Granularity
Part of the reason Subversion works better for me is related to point 12 in the article. It's not that I need access controls, as I'm only using Subversion for my own projects, but I do appreciate the granularity. With all my projects in one repository I can export a directory, with full history, at any level: it could be a project, some small reusable part of a project, or a directory containing multiple projects with inter-dependencies.
With Git I either have to put multiple projects in one repository, which means I can't easily distribute them separately, or I have to put each one in its own repository which entails deciding what exactly each project is, and then dealing with the relationships between them outside of version control (or using submodules or subtrees which I will discuss in a moment).
It is useful to be able to distribute projects separately: I might have a well polished low-level library which I want to distribute, and a project that uses that library that's kind of a mess. The latter might a place where I explore new things before moving them into the core library; it might also be a testing ground for library functionality.

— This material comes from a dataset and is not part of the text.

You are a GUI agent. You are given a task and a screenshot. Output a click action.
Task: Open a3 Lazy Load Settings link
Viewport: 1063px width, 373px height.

If I develop those things in separate Git repos, then the relationship between the two projects is not (easily) recorded in version control. Yes, you have Git submodules or subtrees, but they are more complex than simply having the two (or more) projects sitting wherever you want them in Subversion. Things are more complex because you have now different kinds of directories inside your top-level repository: normal directories and sub-repos. You cannot simply move a file or directory from one place to another and commit that change as a single atomic update if it crosses repository boundaries.
If you don't want to deal with submodules or subtrees (which many people don't) then any time you want to make a change that affects multiple inter-related projects, you will have to make separate changes to each repository. This is more work and puts a burden on your configuration management because you now have to know, for all the projects, which versions can be deployed with which. With Subversion you can make this kind of change as a single commit. Then every revision of the source tree automatically represents a valid configuration of project versions.
The granularity advantage of Subversion is also seen when deleting projects. With Subversion you can freely delete a project knowing that if you ever want to go back and look at it again, it will still be there in the revision history. Having deleted it in Subversion, you don't have to see it any more. With a Git repo, you can't really delete the whole thing if you think you might ever possibly want to look at it again. You have to keep all these old dead repos hanging around forever.
Branching
It might come as a surprise to realise that Subversion actually has more flexibility than Git when it comes to branching. If you work strictly with a trunk, branches and tags top-level, you can already do everything that Git allows (minus the risk of accidentally wiping out all your branches and tags). But you can also create branches and tags at any level you want, for projects here, sub-projects there, groups of projects elsewhere. You can also make side-by-side branches if you find it helpful to have project and project-v2, checked out at the same time.
Branching is conceptually simpler in Subversion, because it's not some special operation that changes the entire contents of the repository: it is just copying. The tip of each branch is a directory somewhere, and you can think of the set of branches as growing through time, with each revision being a cross section through all the branches. Every currently living branch is present in the latest revision.
With Git, branches are modal: you can only be on one branch at any given moment and whatever that is, it makes up the entire contents of your working tree. You can only really branch the whole repository and you can't have two branches checked out at the same time without having two copies of the repository checked out.
With Subversion you can safely delete a branch (directory) that you have finished with. It will always be there in the history if you ever want to look at it again so you don't have to keep it around. By contrast, when you delete a branch or a tag in Git, you've made it difficult or impossible to ever find it again. So, just like the old repos themselves, branches will tend to hang around.
The way Git does branches means that the tree structure is simpler: commits (each representing an entire working tree) can be represented as points connected by edges.
With Subversion, any pair of directories having common ancestry represents a branch structure, so branches can be different 'sizes' (they are not all whole-repo sized). Theoretically you could have branches inside branches, and do things like partial merges. A Subversion branch structure is potentially much more complex and subtle than Git's directed acyclic graph, and I'm not familiar with any tooling that might help with discovering and visualising that structure.